• **Challenge**
Please write out the rows from the line with "Task: Click the Data column header" to the line with "Action: [441, 160]", swapping "screenshot" for "image" and leaving everything else unchanged. Omit the pictures.

*** Supplied material ***

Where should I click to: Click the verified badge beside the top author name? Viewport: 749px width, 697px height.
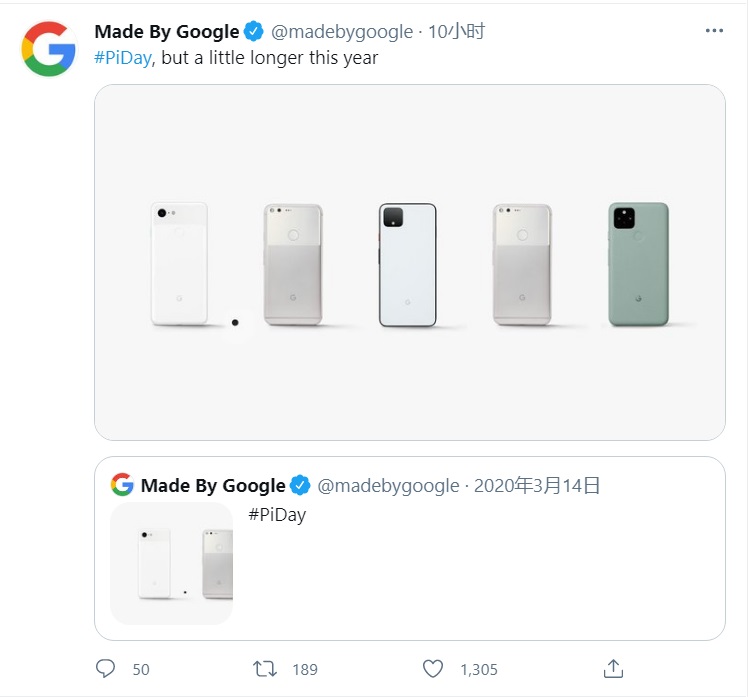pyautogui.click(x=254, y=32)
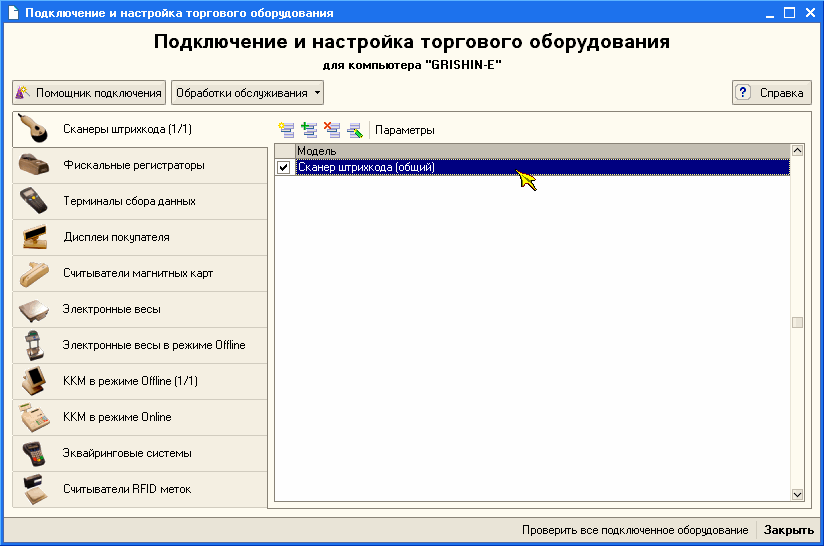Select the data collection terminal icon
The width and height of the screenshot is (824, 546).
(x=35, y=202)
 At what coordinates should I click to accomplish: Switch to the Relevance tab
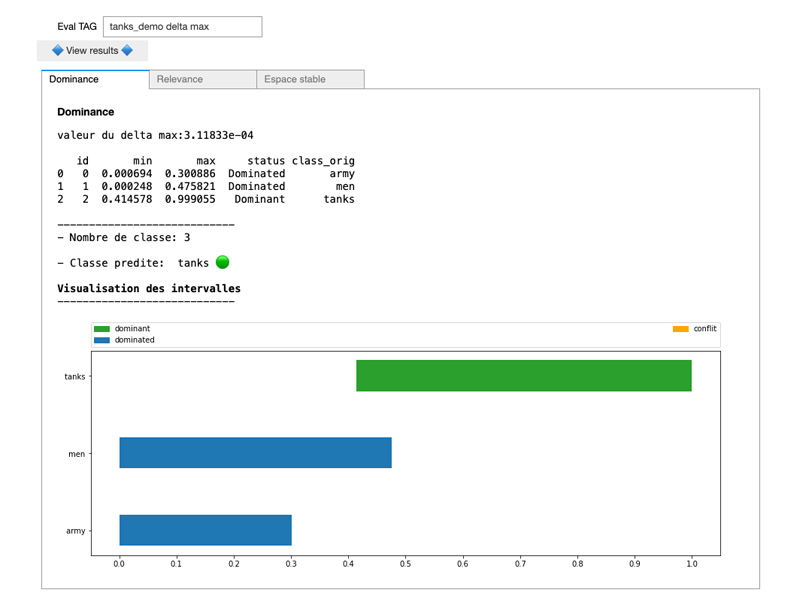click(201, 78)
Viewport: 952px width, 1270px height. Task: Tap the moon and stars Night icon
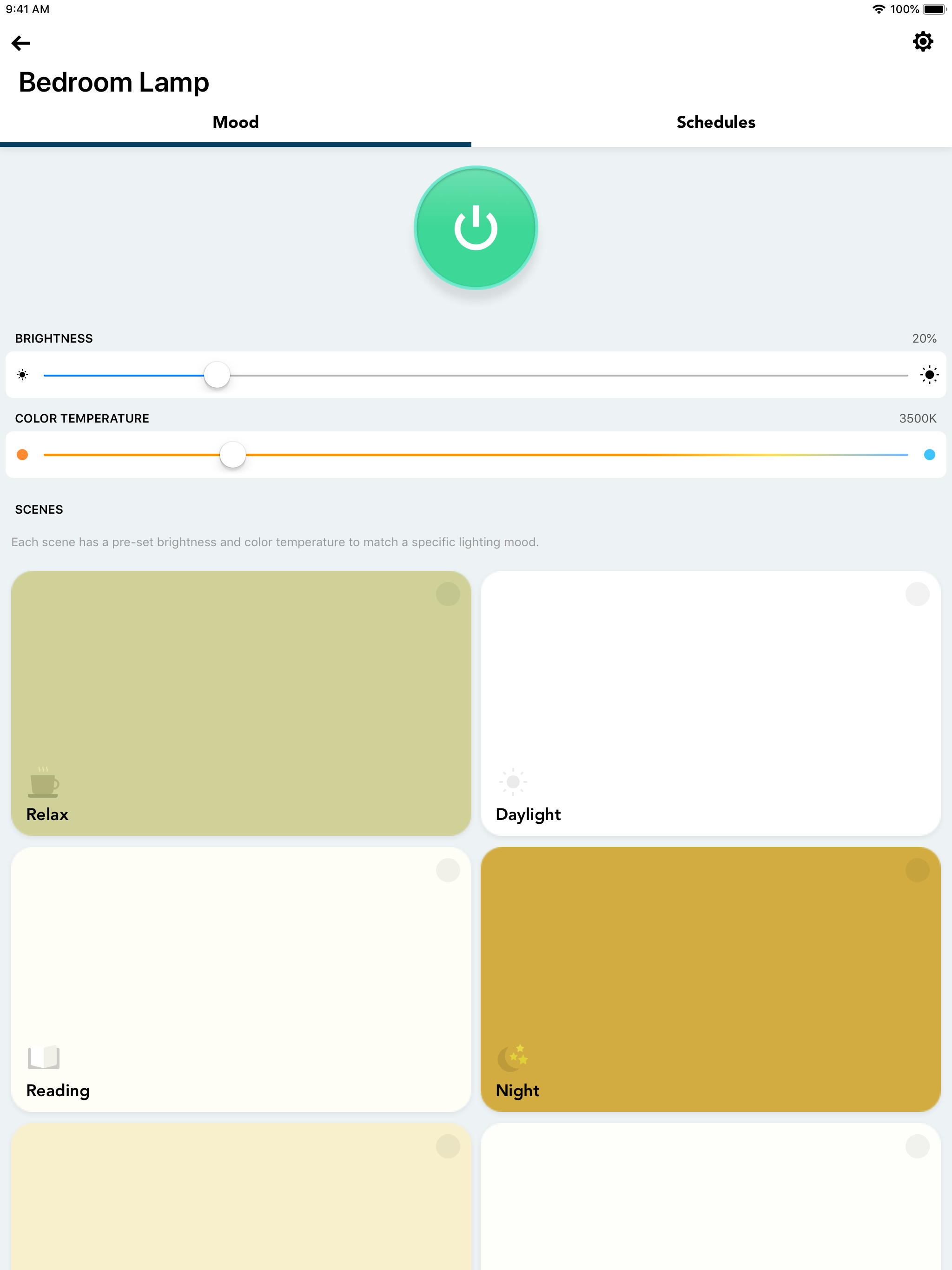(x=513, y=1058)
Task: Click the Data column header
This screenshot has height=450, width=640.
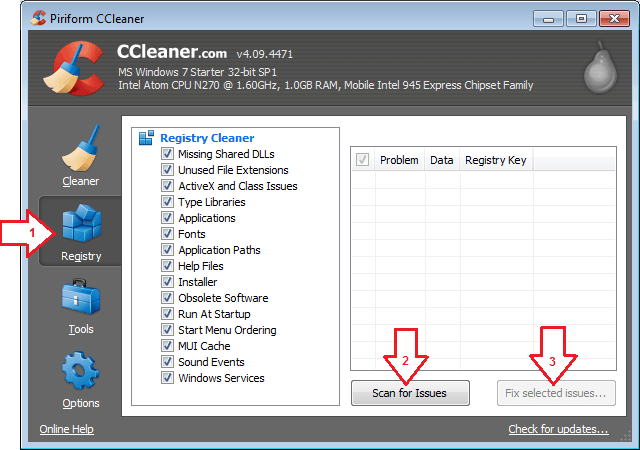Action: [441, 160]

***
*** Supplied material ***

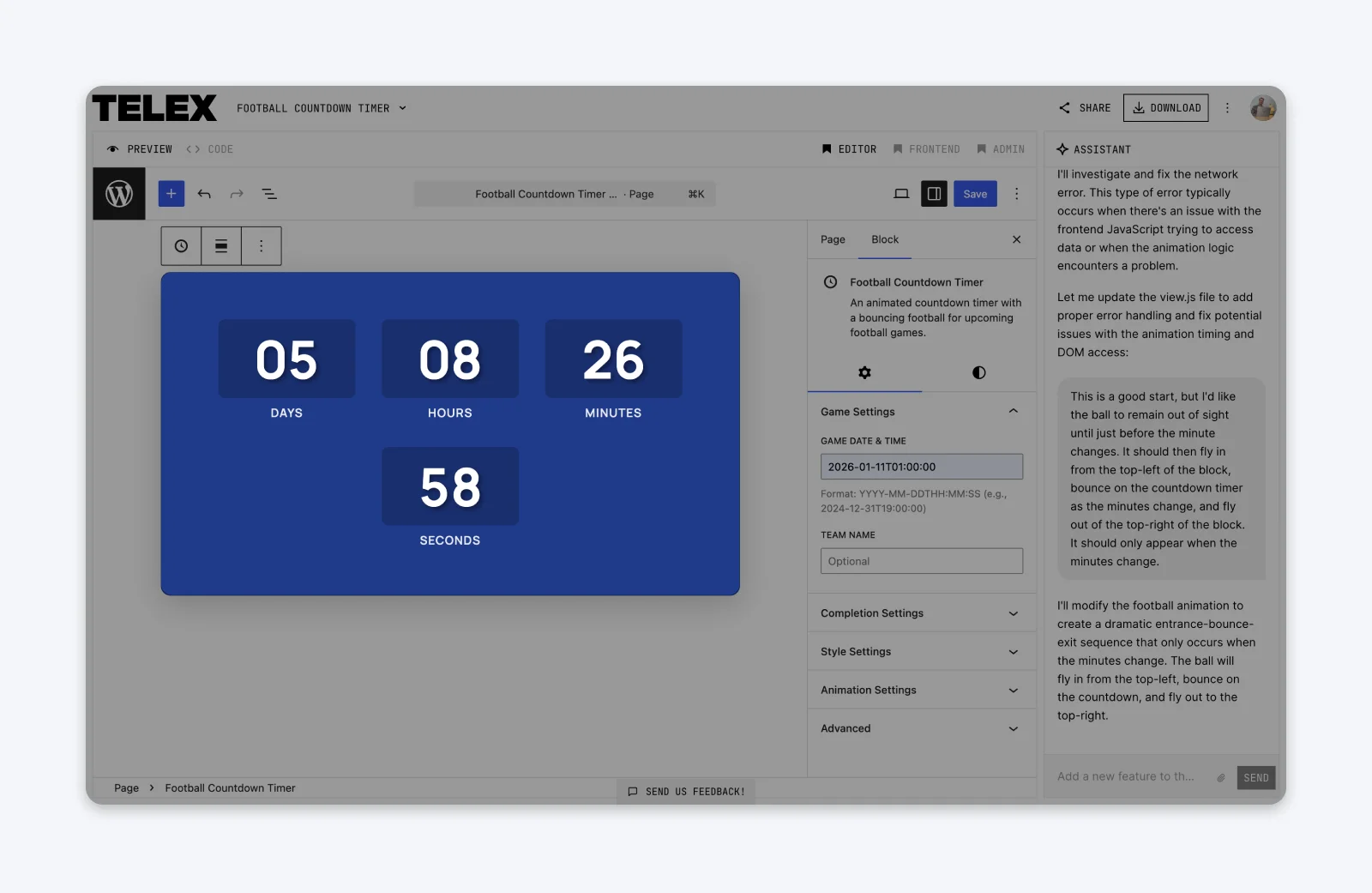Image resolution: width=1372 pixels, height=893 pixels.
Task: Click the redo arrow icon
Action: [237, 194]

***

• **Solution to this task**
Task: Click the Data column header
This image has height=450, width=640.
Action: [441, 160]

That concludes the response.